— Start of Task data —

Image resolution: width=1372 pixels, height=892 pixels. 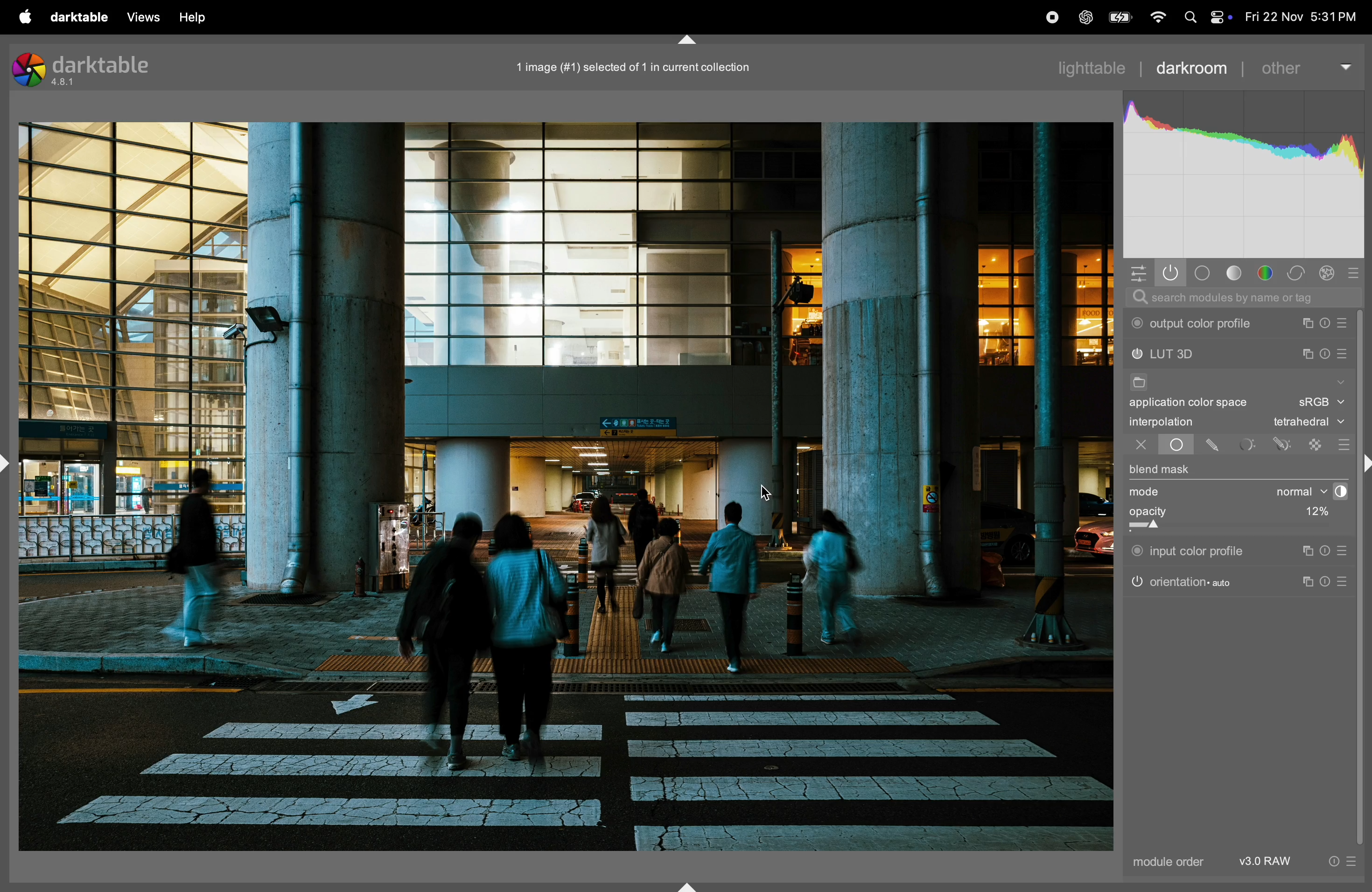 I want to click on instance, so click(x=1306, y=551).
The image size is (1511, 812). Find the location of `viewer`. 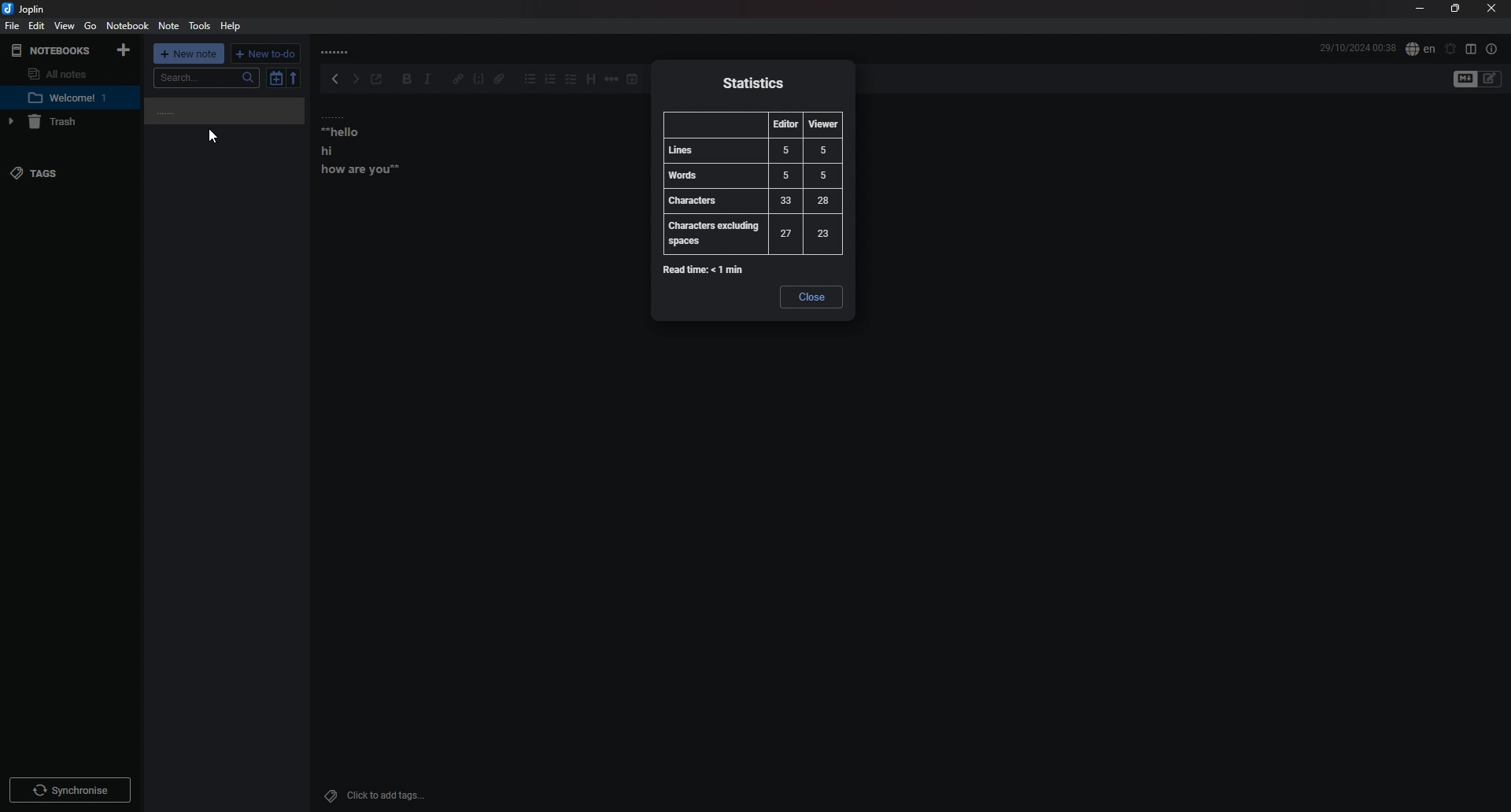

viewer is located at coordinates (822, 125).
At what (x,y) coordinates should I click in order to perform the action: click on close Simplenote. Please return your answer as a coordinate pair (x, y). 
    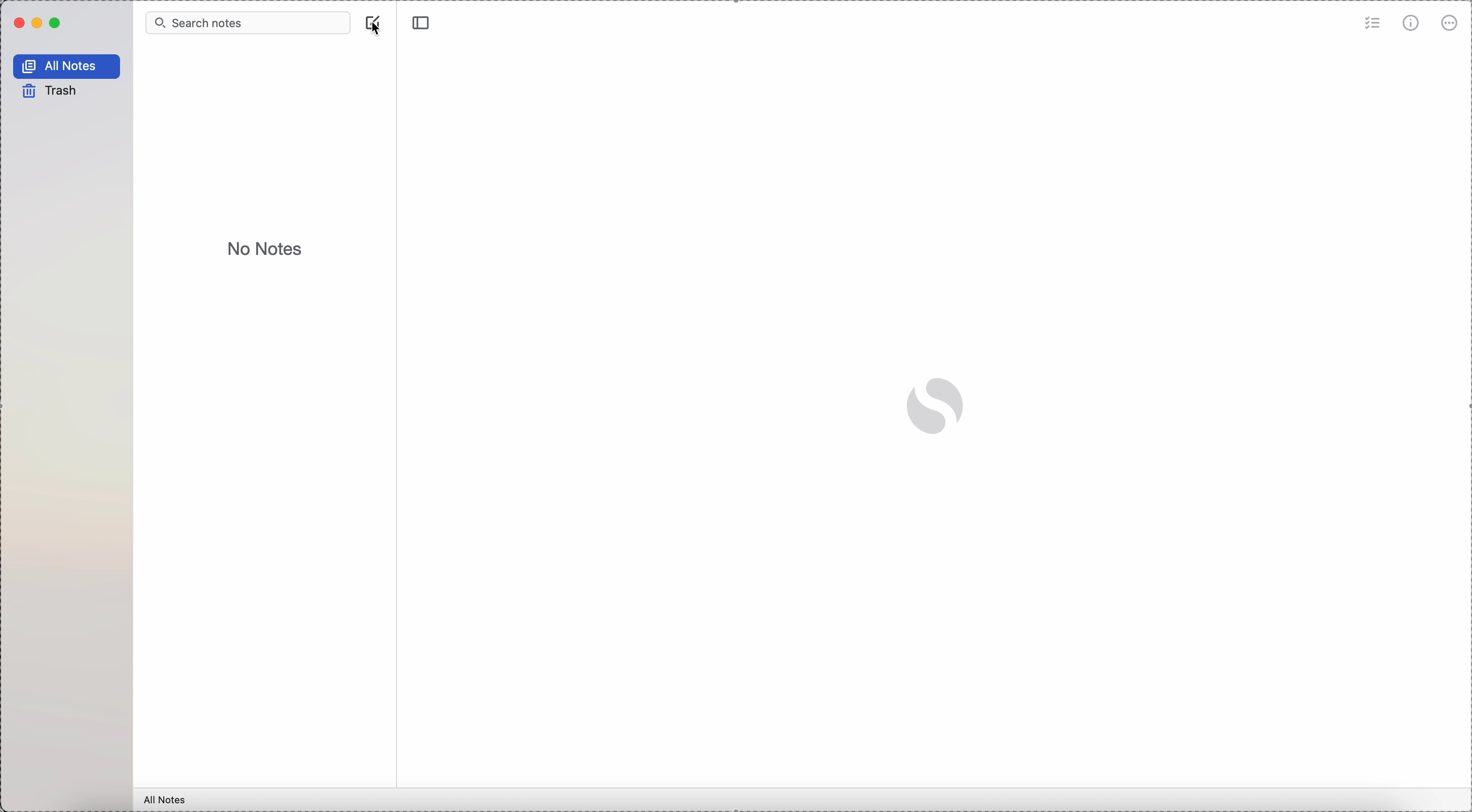
    Looking at the image, I should click on (18, 23).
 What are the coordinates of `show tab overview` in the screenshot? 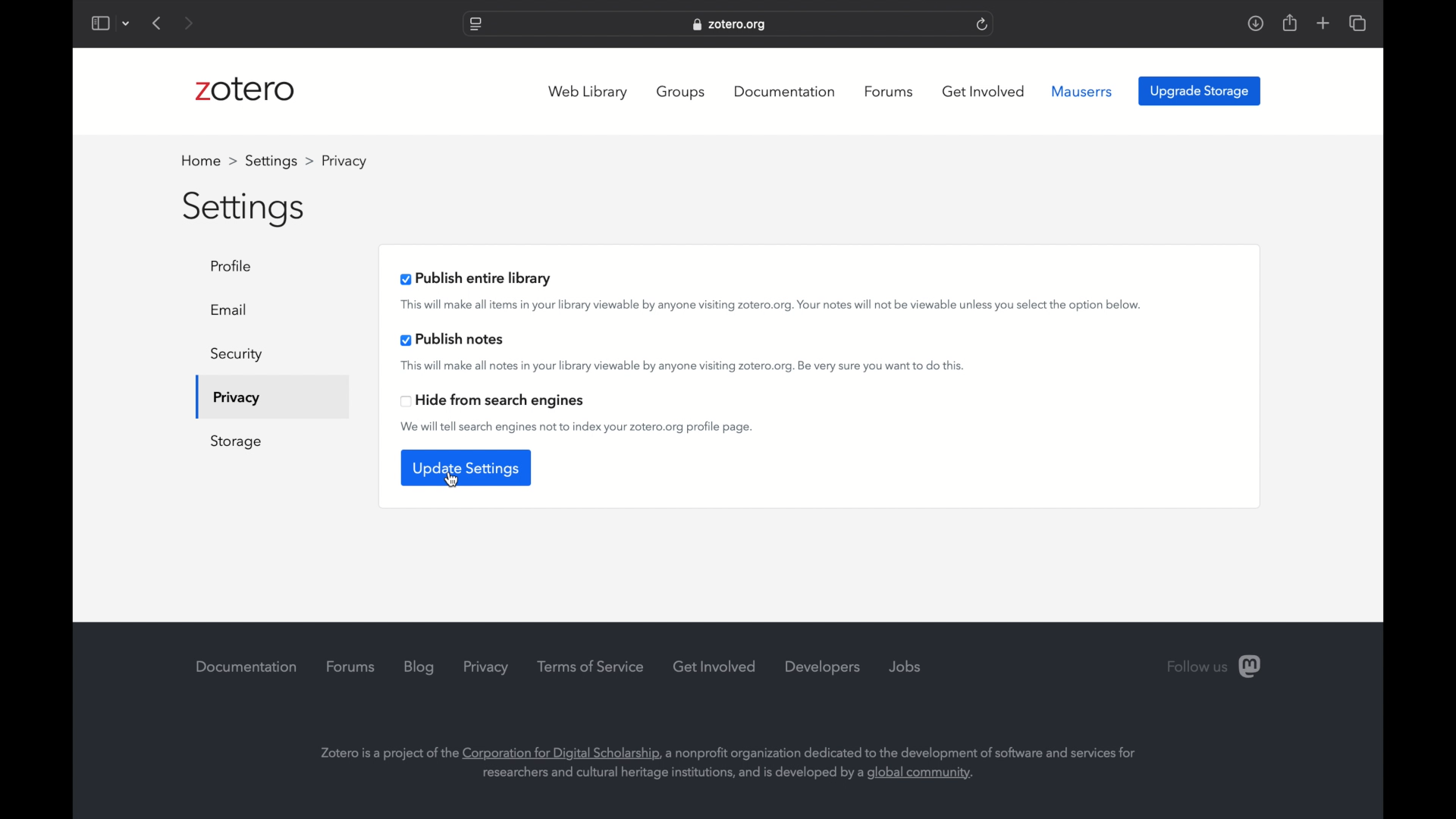 It's located at (1358, 23).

— End of Task data —

» Goal: Reproduce verbatim the part of the records that opens with the line containing "The image size" and closes with the line containing "Looking at the", including both of those lines. Omit the pictures from your answer.

» Exercise answer:
The image size is (1511, 812). Find the location of `viewer`. 

viewer is located at coordinates (822, 125).
At what (x,y) coordinates should I click in order to perform the action: click on close Simplenote. Please return your answer as a coordinate pair (x, y). 
    Looking at the image, I should click on (18, 23).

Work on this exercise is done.